Having a glass at night could be good for your heart and mind.

The next time you're deciding whether to uncork a bottle, let science help make up your mind. Made by crushing and fermenting dark-coloured grapes, red wine has been studied for many years and is thought to have a slew of health benefits (when consumed in moderation, of course). We've broken down some of the potential benefits of red wine, including the latest research and everything you should know before reaching for more vino.

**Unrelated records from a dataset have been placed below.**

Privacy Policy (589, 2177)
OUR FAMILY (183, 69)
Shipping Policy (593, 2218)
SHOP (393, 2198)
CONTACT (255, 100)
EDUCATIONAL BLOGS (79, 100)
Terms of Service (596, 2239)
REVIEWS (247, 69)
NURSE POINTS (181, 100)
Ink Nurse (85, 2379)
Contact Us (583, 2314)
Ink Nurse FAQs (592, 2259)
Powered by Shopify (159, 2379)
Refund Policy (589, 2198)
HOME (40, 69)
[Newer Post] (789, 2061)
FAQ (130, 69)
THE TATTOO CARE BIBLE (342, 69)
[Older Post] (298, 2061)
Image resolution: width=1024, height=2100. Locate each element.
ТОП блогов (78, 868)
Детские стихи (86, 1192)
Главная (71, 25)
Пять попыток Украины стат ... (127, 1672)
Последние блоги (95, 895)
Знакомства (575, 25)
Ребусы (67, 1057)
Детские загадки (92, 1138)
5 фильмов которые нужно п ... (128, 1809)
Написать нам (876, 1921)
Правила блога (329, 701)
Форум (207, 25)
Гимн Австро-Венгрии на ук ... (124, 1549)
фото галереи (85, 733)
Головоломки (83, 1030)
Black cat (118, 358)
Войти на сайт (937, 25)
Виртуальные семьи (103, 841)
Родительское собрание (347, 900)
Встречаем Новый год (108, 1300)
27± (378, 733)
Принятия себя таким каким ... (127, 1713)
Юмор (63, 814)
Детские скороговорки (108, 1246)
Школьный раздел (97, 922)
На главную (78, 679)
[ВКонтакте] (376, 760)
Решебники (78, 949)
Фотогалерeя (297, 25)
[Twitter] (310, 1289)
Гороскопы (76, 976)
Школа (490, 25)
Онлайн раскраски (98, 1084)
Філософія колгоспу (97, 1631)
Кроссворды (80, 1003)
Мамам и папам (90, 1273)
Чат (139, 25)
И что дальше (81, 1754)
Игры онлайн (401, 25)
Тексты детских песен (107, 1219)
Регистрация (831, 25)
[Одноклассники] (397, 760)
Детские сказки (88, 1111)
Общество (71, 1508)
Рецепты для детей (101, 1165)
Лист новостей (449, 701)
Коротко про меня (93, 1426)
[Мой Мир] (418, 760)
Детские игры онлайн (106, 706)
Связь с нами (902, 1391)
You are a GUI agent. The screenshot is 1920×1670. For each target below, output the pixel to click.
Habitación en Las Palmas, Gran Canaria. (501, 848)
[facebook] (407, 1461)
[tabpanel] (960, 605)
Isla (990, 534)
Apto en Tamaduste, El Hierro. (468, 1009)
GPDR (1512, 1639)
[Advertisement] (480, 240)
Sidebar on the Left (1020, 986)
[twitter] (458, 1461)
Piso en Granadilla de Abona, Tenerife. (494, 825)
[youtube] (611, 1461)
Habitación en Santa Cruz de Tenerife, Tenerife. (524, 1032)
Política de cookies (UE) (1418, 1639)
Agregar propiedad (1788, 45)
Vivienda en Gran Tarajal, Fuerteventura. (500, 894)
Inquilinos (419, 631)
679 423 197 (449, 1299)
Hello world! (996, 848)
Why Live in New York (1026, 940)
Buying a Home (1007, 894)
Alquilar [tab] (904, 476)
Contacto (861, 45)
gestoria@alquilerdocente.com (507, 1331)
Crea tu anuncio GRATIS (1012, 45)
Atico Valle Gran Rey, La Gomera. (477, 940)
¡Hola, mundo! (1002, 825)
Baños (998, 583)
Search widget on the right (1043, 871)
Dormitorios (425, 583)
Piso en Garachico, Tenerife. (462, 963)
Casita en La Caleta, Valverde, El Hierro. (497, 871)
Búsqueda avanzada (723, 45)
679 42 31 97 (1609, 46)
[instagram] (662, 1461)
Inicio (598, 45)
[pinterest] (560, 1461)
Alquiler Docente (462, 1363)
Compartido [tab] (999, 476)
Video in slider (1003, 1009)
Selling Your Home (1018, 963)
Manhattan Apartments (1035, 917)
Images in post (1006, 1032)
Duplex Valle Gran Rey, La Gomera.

Potential Health Benefits of Red Wine

1. May protect your heart: Red wine may have several cardio-protective effects, and a recent review revealed that drinking red wine was linked with a lower risk of developing heart disease. But the American Heart Association points out a potential issue with the current research, stating that there is no established cause-and-effect link and several other factors, such as dietary habits, may play a role. For example, if you drink red wine every night then you may also be following a Mediterranean Diet which might be to thank for the heart healthy benefits.

2. Can combat inflammation: Red wine is abundant in certain polyphenols including resveratrol, anthocyanins, catechins, and tannins (proanthocyanins and ellagitannins). Resveratrol in particular is found not just in red wine, but also in foods such as grapes, peanuts, chocolate, and certain berries. Research suggests that the phenolic compounds in red wine exhibit antioxidant and anti-inflammatory properties. Not only does the research suggest that red wine consumption can reduce insulin resistance, but it can also decrease oxidative stress.

3. May sharpen your mind: The flavanols in wine may protect your body's cells that support healthy blood vessels — a key physiological benefit that can improve blood flow to the brain and prevent harmful plaque from developing. Animal studies suggest that resveratrol in particular may prevent age-related memory decline.

4. Can promote longevity: Blame it on the relaxation effects of imbibing. Long-term population studies have linked moderate alcohol drinking to a longer life. Research also suggests that it is possible to strengthen the effect of resveratrol with a balanced diet that emphasizes nutrient-dense foods packed with dietary fiber, vitamins, and minerals (similar to the Mediterranean diet). So pair your glass with a healthy meal!

May improve mood: Studies has linked moderate alcohol intake to a better mood (and you thought that was just hearsay!). A 2014 study showed that people who had a glass of wine in an unpleasant environment experienced the same level of mood improvement as people who teetotaller in a more pleasant environment.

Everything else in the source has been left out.